Data to examine section start

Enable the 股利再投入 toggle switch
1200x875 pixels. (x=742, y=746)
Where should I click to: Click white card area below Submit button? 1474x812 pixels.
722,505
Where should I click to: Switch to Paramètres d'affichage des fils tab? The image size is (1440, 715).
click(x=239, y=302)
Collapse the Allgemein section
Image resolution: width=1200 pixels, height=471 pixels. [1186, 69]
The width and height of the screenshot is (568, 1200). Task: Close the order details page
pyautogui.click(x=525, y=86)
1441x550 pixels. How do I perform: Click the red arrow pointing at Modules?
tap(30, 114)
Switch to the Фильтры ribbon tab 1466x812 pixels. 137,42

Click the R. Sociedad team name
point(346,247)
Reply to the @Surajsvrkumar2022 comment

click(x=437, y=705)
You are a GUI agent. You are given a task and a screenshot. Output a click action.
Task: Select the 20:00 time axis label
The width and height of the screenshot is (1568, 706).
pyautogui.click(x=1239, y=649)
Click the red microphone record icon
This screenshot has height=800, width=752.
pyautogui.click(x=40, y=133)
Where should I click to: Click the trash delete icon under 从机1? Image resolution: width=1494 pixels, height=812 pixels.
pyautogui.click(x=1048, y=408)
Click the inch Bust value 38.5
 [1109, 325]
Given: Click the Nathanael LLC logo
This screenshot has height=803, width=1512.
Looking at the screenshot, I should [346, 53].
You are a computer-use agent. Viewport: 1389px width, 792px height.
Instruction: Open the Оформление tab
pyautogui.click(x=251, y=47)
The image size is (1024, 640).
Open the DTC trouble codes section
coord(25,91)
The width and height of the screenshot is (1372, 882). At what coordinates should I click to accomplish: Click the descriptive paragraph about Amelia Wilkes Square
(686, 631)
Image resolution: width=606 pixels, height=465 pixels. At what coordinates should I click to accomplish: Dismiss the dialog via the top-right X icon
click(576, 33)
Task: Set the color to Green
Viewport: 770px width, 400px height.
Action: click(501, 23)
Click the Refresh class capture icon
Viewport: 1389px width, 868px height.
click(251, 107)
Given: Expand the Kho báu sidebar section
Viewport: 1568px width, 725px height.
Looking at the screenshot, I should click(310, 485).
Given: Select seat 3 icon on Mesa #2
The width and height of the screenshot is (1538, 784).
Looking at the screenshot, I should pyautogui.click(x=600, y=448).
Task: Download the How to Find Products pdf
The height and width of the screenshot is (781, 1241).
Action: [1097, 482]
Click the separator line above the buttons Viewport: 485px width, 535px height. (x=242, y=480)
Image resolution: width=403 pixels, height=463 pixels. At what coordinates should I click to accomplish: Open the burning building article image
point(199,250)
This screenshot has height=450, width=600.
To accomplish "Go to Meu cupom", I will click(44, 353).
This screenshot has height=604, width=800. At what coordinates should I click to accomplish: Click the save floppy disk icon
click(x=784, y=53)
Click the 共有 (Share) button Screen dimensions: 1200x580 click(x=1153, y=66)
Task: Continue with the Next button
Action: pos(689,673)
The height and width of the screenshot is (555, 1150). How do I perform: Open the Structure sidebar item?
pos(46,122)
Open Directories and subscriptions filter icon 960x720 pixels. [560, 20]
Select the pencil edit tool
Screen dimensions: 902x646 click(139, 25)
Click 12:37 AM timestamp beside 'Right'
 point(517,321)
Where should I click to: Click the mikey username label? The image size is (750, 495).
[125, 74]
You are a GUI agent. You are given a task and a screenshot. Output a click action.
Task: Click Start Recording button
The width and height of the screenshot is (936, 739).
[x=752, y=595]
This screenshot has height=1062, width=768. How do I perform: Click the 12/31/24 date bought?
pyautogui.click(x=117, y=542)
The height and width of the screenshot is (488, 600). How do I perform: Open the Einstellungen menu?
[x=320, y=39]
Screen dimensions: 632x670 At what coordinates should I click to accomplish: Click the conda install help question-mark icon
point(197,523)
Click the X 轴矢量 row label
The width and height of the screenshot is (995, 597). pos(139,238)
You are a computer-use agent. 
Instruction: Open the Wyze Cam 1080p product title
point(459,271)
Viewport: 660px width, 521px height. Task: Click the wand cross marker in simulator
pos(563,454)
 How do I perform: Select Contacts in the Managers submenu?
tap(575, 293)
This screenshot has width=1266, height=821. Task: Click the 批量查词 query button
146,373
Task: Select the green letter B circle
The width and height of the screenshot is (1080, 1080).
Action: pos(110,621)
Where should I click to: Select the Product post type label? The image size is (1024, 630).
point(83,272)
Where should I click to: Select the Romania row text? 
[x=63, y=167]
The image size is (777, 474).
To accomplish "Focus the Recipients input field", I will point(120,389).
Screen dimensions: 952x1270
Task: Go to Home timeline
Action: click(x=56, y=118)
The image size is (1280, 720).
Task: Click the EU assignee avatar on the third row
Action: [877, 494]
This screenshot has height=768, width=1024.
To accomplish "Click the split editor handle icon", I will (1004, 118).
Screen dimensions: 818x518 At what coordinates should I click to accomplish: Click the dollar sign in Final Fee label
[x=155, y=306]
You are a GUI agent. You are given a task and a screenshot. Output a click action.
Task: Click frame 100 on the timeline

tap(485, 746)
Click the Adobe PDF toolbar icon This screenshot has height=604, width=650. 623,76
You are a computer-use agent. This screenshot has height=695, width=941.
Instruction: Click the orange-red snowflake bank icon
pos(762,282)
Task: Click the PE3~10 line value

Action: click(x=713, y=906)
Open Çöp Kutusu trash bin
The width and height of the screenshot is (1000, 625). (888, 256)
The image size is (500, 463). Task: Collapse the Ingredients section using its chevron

Data to examine section end

What you have to do >>
Give every line above again, word for word.

Solution to the problem >>
Enable the 股利再投入 toggle switch
1200x875 pixels. (x=742, y=746)
Where should I click to: Click white card area below Submit button? 1474x812 pixels.
722,505
Where should I click to: Switch to Paramètres d'affichage des fils tab? The image size is (1440, 715).
click(x=239, y=302)
Collapse the Allgemein section
Image resolution: width=1200 pixels, height=471 pixels. [1186, 69]
The width and height of the screenshot is (568, 1200). Task: Close the order details page
pyautogui.click(x=525, y=86)
1441x550 pixels. How do I perform: Click the red arrow pointing at Modules?
tap(30, 114)
Switch to the Фильтры ribbon tab 1466x812 pixels. 137,42

Click the R. Sociedad team name
point(346,247)
Reply to the @Surajsvrkumar2022 comment

click(x=437, y=705)
You are a GUI agent. You are given a task and a screenshot. Output a click action.
Task: Select the 20:00 time axis label
The width and height of the screenshot is (1568, 706).
pyautogui.click(x=1239, y=649)
Click the red microphone record icon
This screenshot has height=800, width=752.
pyautogui.click(x=40, y=133)
Where should I click to: Click the trash delete icon under 从机1? Image resolution: width=1494 pixels, height=812 pixels.
pyautogui.click(x=1048, y=408)
Click the inch Bust value 38.5
 [1109, 325]
Given: Click the Nathanael LLC logo
This screenshot has height=803, width=1512.
Looking at the screenshot, I should [346, 53].
You are a computer-use agent. Viewport: 1389px width, 792px height.
Instruction: Open the Оформление tab
pyautogui.click(x=251, y=47)
The image size is (1024, 640).
Open the DTC trouble codes section
coord(25,91)
The width and height of the screenshot is (1372, 882). At what coordinates should I click to accomplish: Click the descriptive paragraph about Amelia Wilkes Square
(686, 631)
Image resolution: width=606 pixels, height=465 pixels. At what coordinates should I click to accomplish: Dismiss the dialog via the top-right X icon
click(576, 33)
Task: Set the color to Green
Viewport: 770px width, 400px height.
Action: click(501, 23)
Click the Refresh class capture icon
Viewport: 1389px width, 868px height.
click(251, 107)
Given: Expand the Kho báu sidebar section
Viewport: 1568px width, 725px height.
Looking at the screenshot, I should click(310, 485).
Given: Select seat 3 icon on Mesa #2
The width and height of the screenshot is (1538, 784).
Looking at the screenshot, I should pyautogui.click(x=600, y=448).
Task: Download the How to Find Products pdf
The height and width of the screenshot is (781, 1241).
Action: [1097, 482]
Click the separator line above the buttons Viewport: 485px width, 535px height. (x=242, y=480)
Image resolution: width=403 pixels, height=463 pixels. At what coordinates should I click to accomplish: Open the burning building article image
point(199,250)
This screenshot has height=450, width=600.
To accomplish "Go to Meu cupom", I will click(44, 353).
This screenshot has height=604, width=800. At what coordinates should I click to accomplish: Click the save floppy disk icon
click(x=784, y=53)
Click the 共有 (Share) button Screen dimensions: 1200x580 click(x=1153, y=66)
Task: Continue with the Next button
Action: pos(689,673)
The height and width of the screenshot is (555, 1150). How do I perform: Open the Structure sidebar item?
pos(46,122)
Open Directories and subscriptions filter icon 960x720 pixels. [560, 20]
Select the pencil edit tool
Screen dimensions: 902x646 click(139, 25)
Click 12:37 AM timestamp beside 'Right'
 point(517,321)
Where should I click to: Click the mikey username label? The image size is (750, 495).
[125, 74]
You are a GUI agent. You are given a task and a screenshot. Output a click action.
Task: Click Start Recording button
The width and height of the screenshot is (936, 739).
[x=752, y=595]
This screenshot has height=1062, width=768. How do I perform: Click the 12/31/24 date bought?
pyautogui.click(x=117, y=542)
The height and width of the screenshot is (488, 600). How do I perform: Open the Einstellungen menu?
[x=320, y=39]
Screen dimensions: 632x670 At what coordinates should I click to accomplish: Click the conda install help question-mark icon
point(197,523)
Click the X 轴矢量 row label
The width and height of the screenshot is (995, 597). pos(139,238)
You are a computer-use agent. 
Instruction: Open the Wyze Cam 1080p product title
point(459,271)
Viewport: 660px width, 521px height. Task: Click the wand cross marker in simulator
pos(563,454)
 How do I perform: Select Contacts in the Managers submenu?
tap(575, 293)
This screenshot has width=1266, height=821. Task: Click the 批量查词 query button
146,373
Task: Select the green letter B circle
The width and height of the screenshot is (1080, 1080).
Action: pos(110,621)
Where should I click to: Select the Product post type label? The image size is (1024, 630).
point(83,272)
Where should I click to: Select the Romania row text? 
[x=63, y=167]
The image size is (777, 474).
To accomplish "Focus the Recipients input field", I will point(120,389).
Screen dimensions: 952x1270
Task: Go to Home timeline
Action: click(x=56, y=118)
The image size is (1280, 720).
Task: Click the EU assignee avatar on the third row
Action: [877, 494]
This screenshot has height=768, width=1024.
To accomplish "Click the split editor handle icon", I will (1004, 118).
Screen dimensions: 818x518 At what coordinates should I click to accomplish: Click the dollar sign in Final Fee label
[x=155, y=306]
You are a GUI agent. You are given a task and a screenshot. Output a click action.
Task: Click frame 100 on the timeline

tap(485, 746)
Click the Adobe PDF toolbar icon This screenshot has height=604, width=650. 623,76
You are a computer-use agent. This screenshot has height=695, width=941.
Instruction: Click the orange-red snowflake bank icon
pos(762,282)
Task: Click the PE3~10 line value

Action: click(x=713, y=906)
Open Çöp Kutusu trash bin
The width and height of the screenshot is (1000, 625). (888, 256)
The image size is (500, 463). Task: Collapse the Ingredients section using its chevron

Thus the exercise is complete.